Unfortunately, the IoT brings with it not just convenient access for users of the “things” on the IoT, but also convenient access for those wanting to exploit those things. More access points mean more places for attackers to get in. More remote control means more ability to hijack that control. All that leaves big problems for the organizations that design, build, and sell, or buy, implement, and use these products.  With HVAC systems, point of sale systems, communications systems, manufacturing lines – entire organizations, in fact – tied into the connected world, the IoT is opening increasing risk (security and operational) every day to businesses whose operations are more and more often tied into the network, whether they are making or using IoT devices.
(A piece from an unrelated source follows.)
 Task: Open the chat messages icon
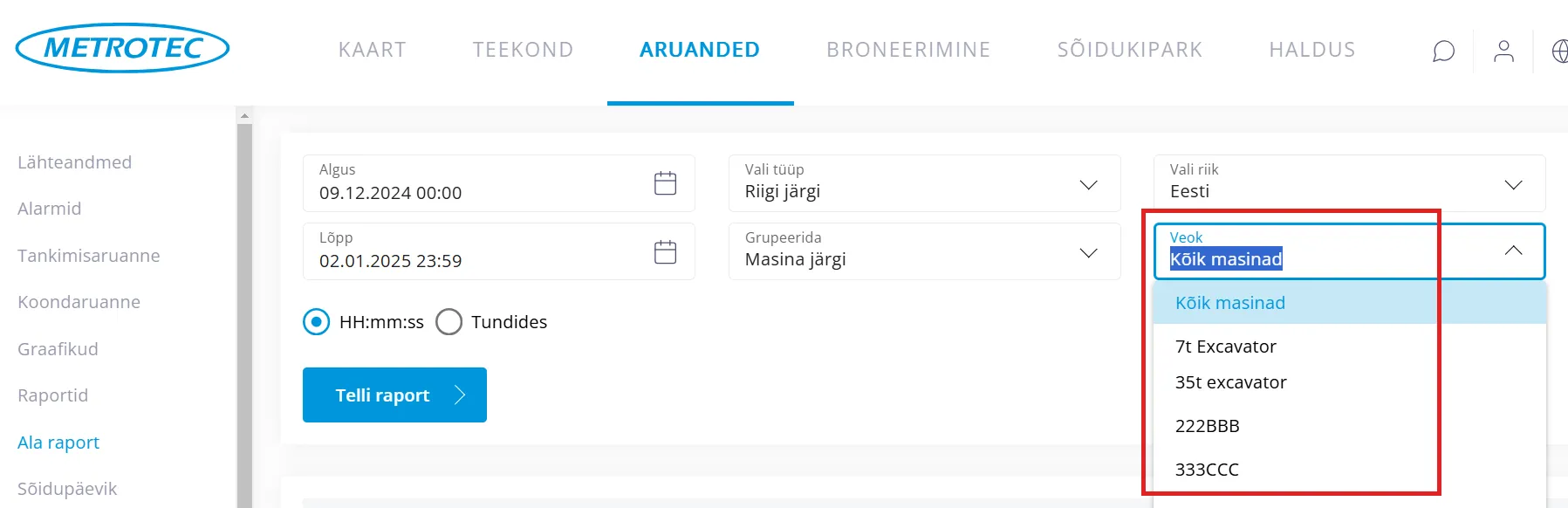(1443, 51)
Dealing with Risks on the IoT
The key to dealing with the changes in the security risk environment brought about by the ongoing evolution of the IoT is to focus, not on a detailed plan for any specific risks (which are ever-changing), but more on organizational resilience and risk-principle-based security management in general. The protection and continuation of business operations in the risk environment of the IoT goes beyond the scope of just information security. The risks associated with these networked devices transcend technology and reach deep into the realm of overall business resiliency and, as such, must involve stakeholders from across the business.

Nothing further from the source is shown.